After analyzing and reflecting on what they had learned in that initial focus group, the team began to tackle the challenges they heard from the participants by implementing changes to their own healthcare delivery models and conducting further research. Wangari, the Executive Director of Women’s Health in Women’s Hands (WHIWH; community health centre in Toronto), implemented trans inclusive care practices at WHIWH by having the staff and care providers that work there participate in intensive training regarding care for trans women. Carmen began digging deeper into the issues that were raised by trans women to tease out specific issues and to gather additional empirical evidence to create change at broader levels. This initial work informed an Intersectional Stigma Model.
As both a clinician and a researcher, Mona began to implement changes to her own care practices at Maple Leaf Medical Clinic (MLMC), a busy primary and HIV care clinic in downtown Toronto. In her role as a researcher, she recruited a national team to address gaps in healthcare for women living with HIV. In 2011, the Canadian HIV Women’s Sexual and Reproductive Health Cohort Study (CHIWOS) was launched and Yasmeen, hired as a Peer Research Associate (PRA) for the study, led the way to ensure that the surveys were sensitive to the needs of trans women, and that trans women were purposefully sought out to contribute to transforming care for women living with HIV.

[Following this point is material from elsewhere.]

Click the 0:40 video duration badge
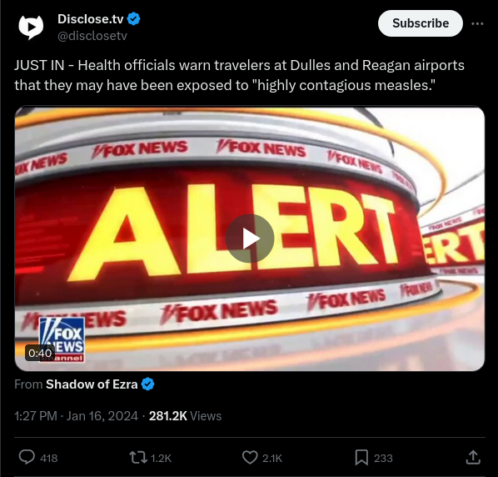 tap(40, 353)
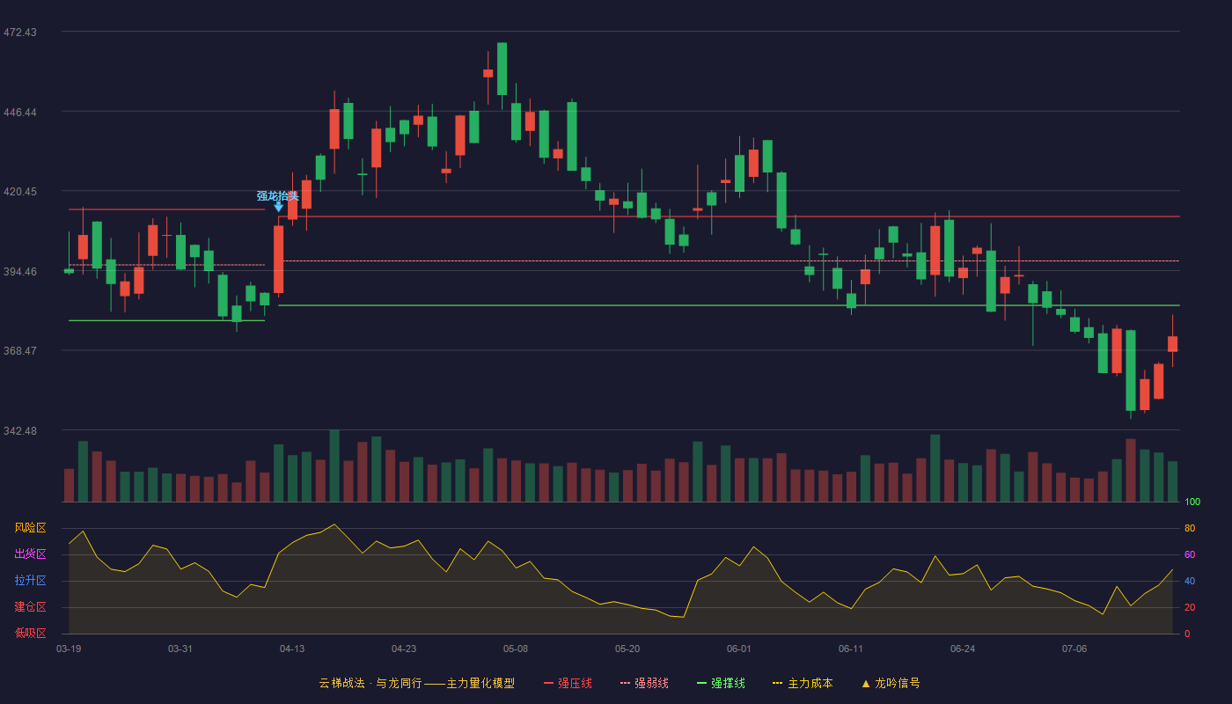Toggle the 强撑线 legend series
Screen dimensions: 1232x704
click(728, 684)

As the baseline CHIWOS data collection period neared completion, Ashley Lacombe-Duncan expressed her interest in health care access and quality experienced by trans women with HIV. Ashley, Yasmeen and Mona became a team and met frequently to discuss how to best approach the analyses involving trans women in CHIWOS. Informed by her own experiences and her connections to the community, Yasmeen led the research questions and analyses and first began presenting on the CHIWOS trans women data at the [International Workshop on HIV and Women] in Boston in February 2015. Following this presentation, Mona sought out additional funding and received a Canadian Institutes of Health Research grant for PRA-led knowledge translation. Yasmeen was the first PRA to take this challenge on – TWIRI was finally born on May 1, 2017!
TWIRI has been overwhelmed with student interest and support from the community, researchers, students, and clinicians. What started as the vision of 4 people has blossomed into a large, diverse team that is taking a community-driven, interdisciplinary approach to optimizing the health and wellbeing for trans women living with HIV.
At the heart of TWIRI is Yasmeen Persad, a trans woman and a strong advocate for the trans community. Yasmeen continues to ground the TWIRI team and push everyone to think deeply about the knowledge they have gained and where we go from here – we are only beginning and we thank Yasmeen for her leadership.